__EXERCISE DATA__:

[Start of section]

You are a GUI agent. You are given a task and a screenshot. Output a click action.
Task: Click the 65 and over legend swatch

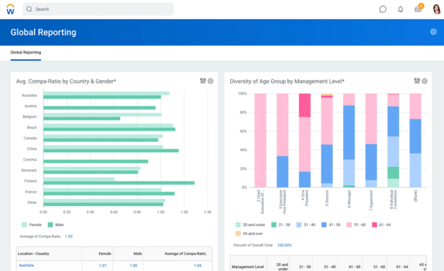click(x=238, y=234)
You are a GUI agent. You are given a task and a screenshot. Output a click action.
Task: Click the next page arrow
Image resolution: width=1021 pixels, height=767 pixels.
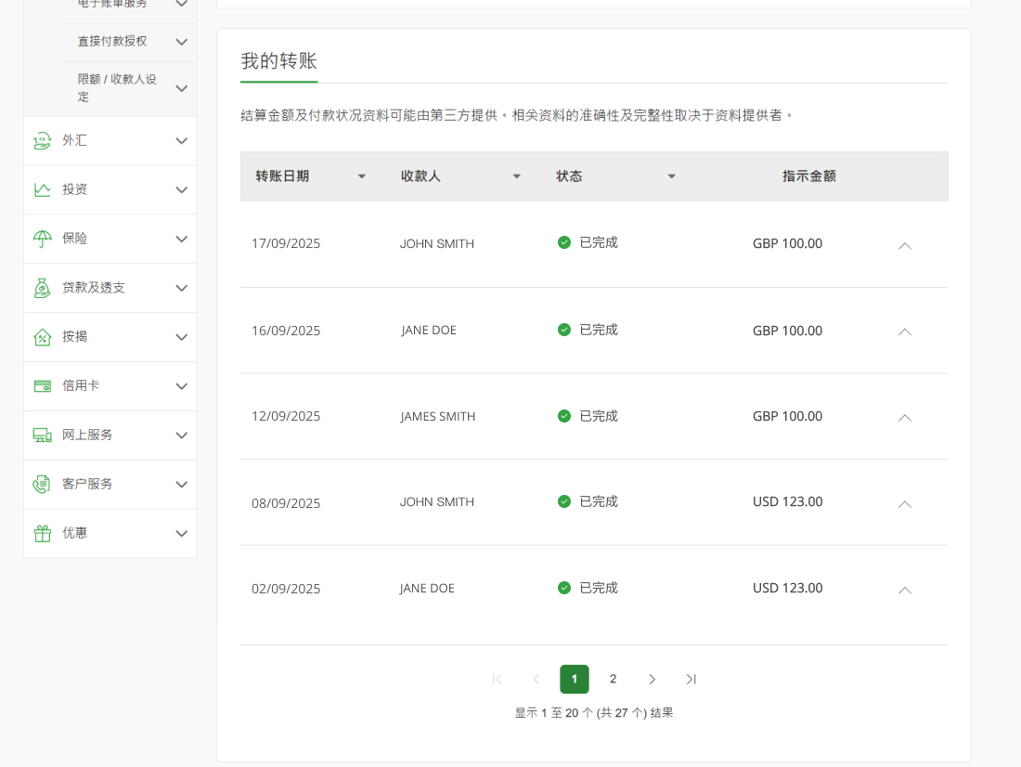tap(653, 679)
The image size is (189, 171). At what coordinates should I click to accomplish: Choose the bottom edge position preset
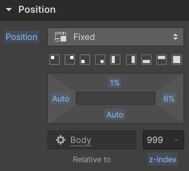tap(146, 60)
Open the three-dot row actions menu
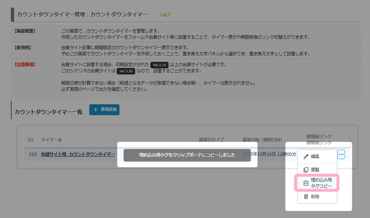370x218 pixels. tap(341, 155)
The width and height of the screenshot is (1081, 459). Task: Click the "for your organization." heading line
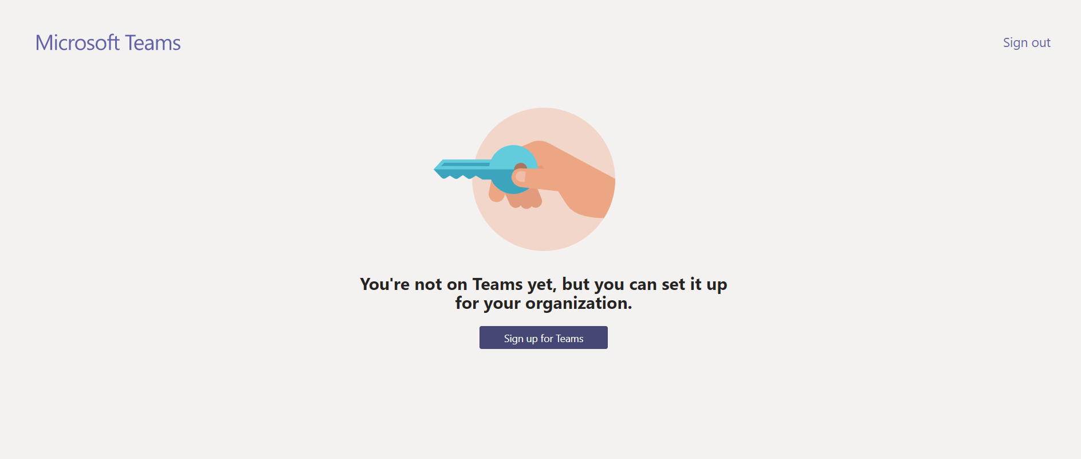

[End of section]

__WHAT THE TASK ASKS__: Please retype the whole listing above exactly, without any of its images.

__PROBLEM SOLUTION__:
You are a GUI agent. You are given a task and a screenshot. Output a click action.
Task: Click the 65 and over legend swatch

click(x=238, y=234)
You are a GUI agent. You are given a task and a screenshot. Output a click action.
Task: Click the next page arrow
Image resolution: width=1021 pixels, height=767 pixels.
tap(653, 679)
The image size is (189, 171). At what coordinates should I click to accomplish: Choose the bottom edge position preset
tap(146, 60)
Open the three-dot row actions menu
370x218 pixels. tap(341, 155)
The width and height of the screenshot is (1081, 459). Task: Click the "for your organization." heading line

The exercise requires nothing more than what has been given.